Writing Better T-SQL: Top-Down Design May Not be the Best Choice

,

Creating a stored procedure is easy. Writing a well performing stored procedure can be a challenge. Application developers are taught specific patterns for writing efficient, easily maintainable code. Patterns like: an overarching routine should perform a series of steps and compartmentalizing code will allow for reusability. These patterns create a top-down approach to writing code, but it may not be the best pattern for writing T-SQL. Let’s take a look at how each of these patterns can affect a stored procedure in this series.

An overarching routine should perform a series of steps

I’ve seen many stored procedures in the wild that have many separate SQL statements that walk through a logical set of steps. They are gathering data from many tables, massaging the data, and finally outputting a result set. Great! That is what stored procedures are supposed to be used for, but what about the methodology used to create the stored procedure?

Creating a series of SQL statements within the stored procedure that finally creates a result set to be returned can lead to performance problems that can be hard to uncover. Why? The optimizer doesn’t optimize the stored procedure as a whole unit, but at the individual SQL statement level. If there are four discrete SQL statements in a stored procedure, then there are four execution plans created and used every time the stored procedure is used.

Here are some examples.

  • Running small queries and inserting the results in temp tables to be used later in the stored procedure. One execution plan will be created and executed for each of these.
  • Running small queries and inserting a single value in a variable to be used later in the stored procedure. One execution plan will be created and executed for each of these.
  • Using a cursor to perform one or N actions on each row in the cursor. One execution plan for the cursor will be created, plus N execution plans are created for each of the actions. The N execution plans will be executed for each row that is cycled through in the cursor, plus the execution plan for the cursor itself will also be executed.

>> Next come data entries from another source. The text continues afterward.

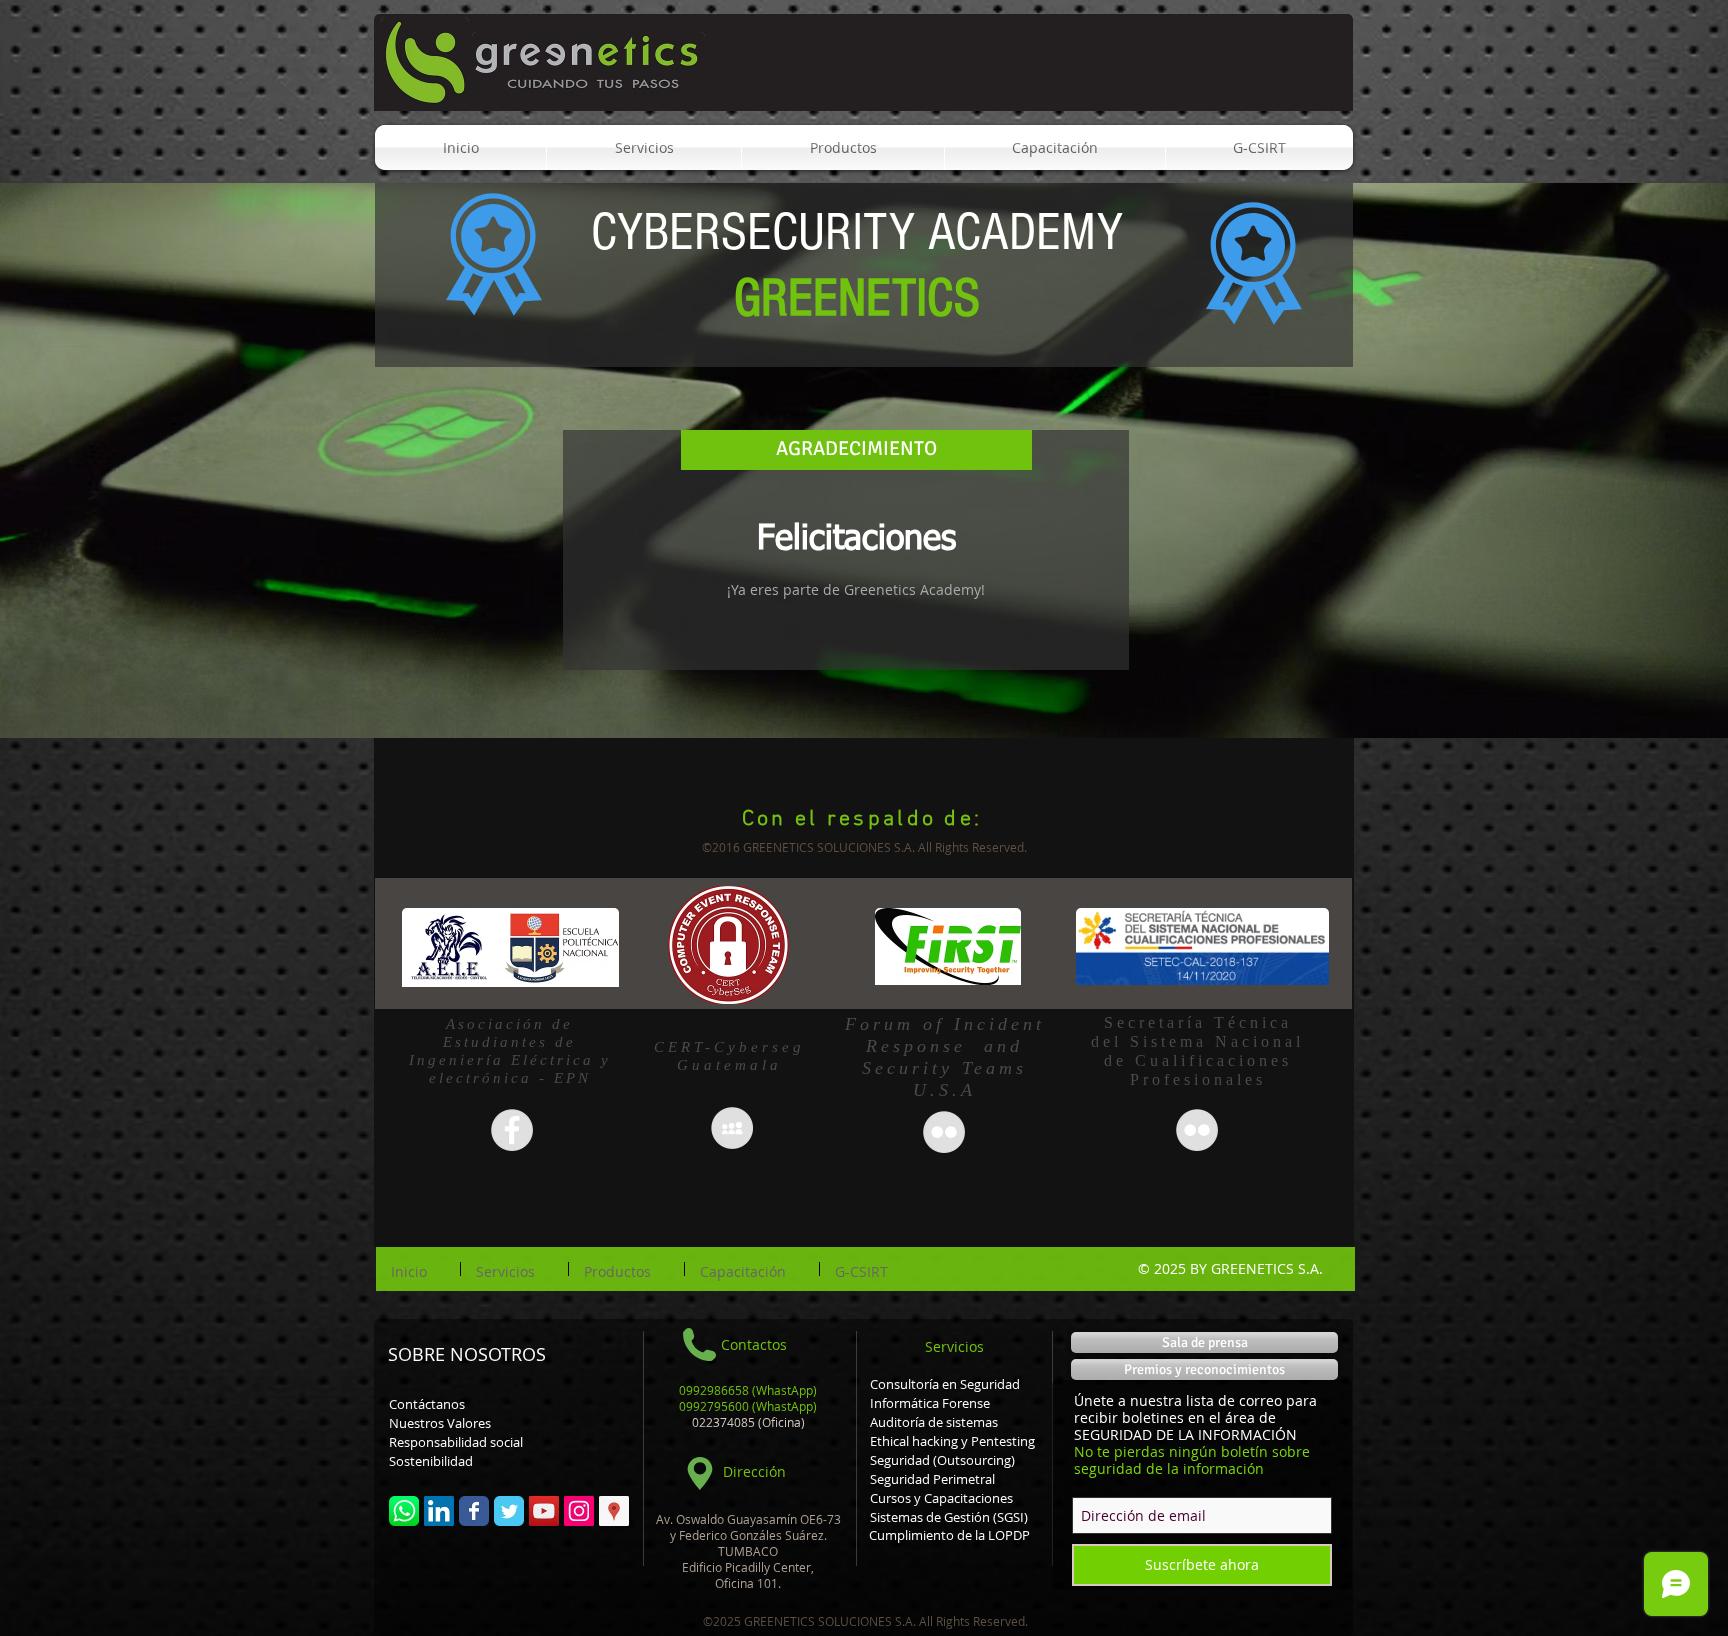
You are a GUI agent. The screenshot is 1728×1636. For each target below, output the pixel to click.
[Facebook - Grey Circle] (512, 1130)
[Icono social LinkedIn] (439, 1511)
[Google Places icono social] (614, 1511)
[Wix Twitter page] (509, 1511)
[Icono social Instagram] (579, 1511)
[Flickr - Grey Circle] (1197, 1130)
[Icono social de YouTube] (544, 1511)
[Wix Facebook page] (474, 1511)
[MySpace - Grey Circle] (732, 1128)
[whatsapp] (404, 1511)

These types of patterns are not bad, they just shouldn’t be used right out of the gate. They are useful in the correct situation. There are however, some other solutions that can be used with or in lieu of these patterns. 

  • Instead of using a temp table, use a sub query, in-line table function, or common table expression. These solutions will reduce the number of execution plans and allow the query optimizer to determine the best way to obtain the data from the tables used through set based logic.
  • Instead of using a single SQL statement to generate a single value for a variable, use a sub query with cross apply.
  • Instead of using a traditional cursor, consider windows functions, joining to a tally table, in-line table functions, or a recursive common table expression.
  • Use a single query and allow the optimizer to pick the best plan.

Let’s take a look at a stored procedure written four different ways. These stored procedures return the customer count for each employee in a particular territory group. The first stored procedure is using a temporary table to count all the customers per employee. Then the temporary table is joined to the other tables and filtered on the territory group.

ALTER PROCEDURE [dbo].[SalesTeamAssignment_rpt1] (@Group AS NVARCHAR(50))
AS
  SELECT
        COUNT(c.StoreID) AS CustomerCount
       ,c.StoreID
  INTO
       #TempCustCount
  FROM
      Sales.Customer AS c
  GROUP BY
      c.StoreID;
  SELECT
      p.BusinessEntityID
     ,p.FirstName
     ,p.LastName
     ,s.Name AS Store
     ,st.[Group] AS TerritoryGroup
     ,cr.Name AS CountryRegion
     ,st.Name AS Territory
     ,tcc.CustomerCount
  FROM
     sales.salesperson AS sp
     JOIN Person.Person AS p ON sp.BusinessEntityID = p.BusinessEntityID
     JOIN sales.SalesTerritory AS st ON sp.TerritoryID = st.TerritoryID
     JOIN Person.CountryRegion AS cr ON st.CountryRegionCode = cr.CountryRegionCode
     JOIN Sales.Store AS s ON s.SalesPersonID = sp.BusinessEntityID
     LEFT JOIN #TempCustCount AS tcc ON tcc.StoreID = s.BusinessEntityID
  WHERE
     st.[Group]  = @Group;
 
  DROP TABLE #TempCustCount;
GO

The second stored procedure uses an OUTER APPLY with a subquery to join the customer counts to the other tables.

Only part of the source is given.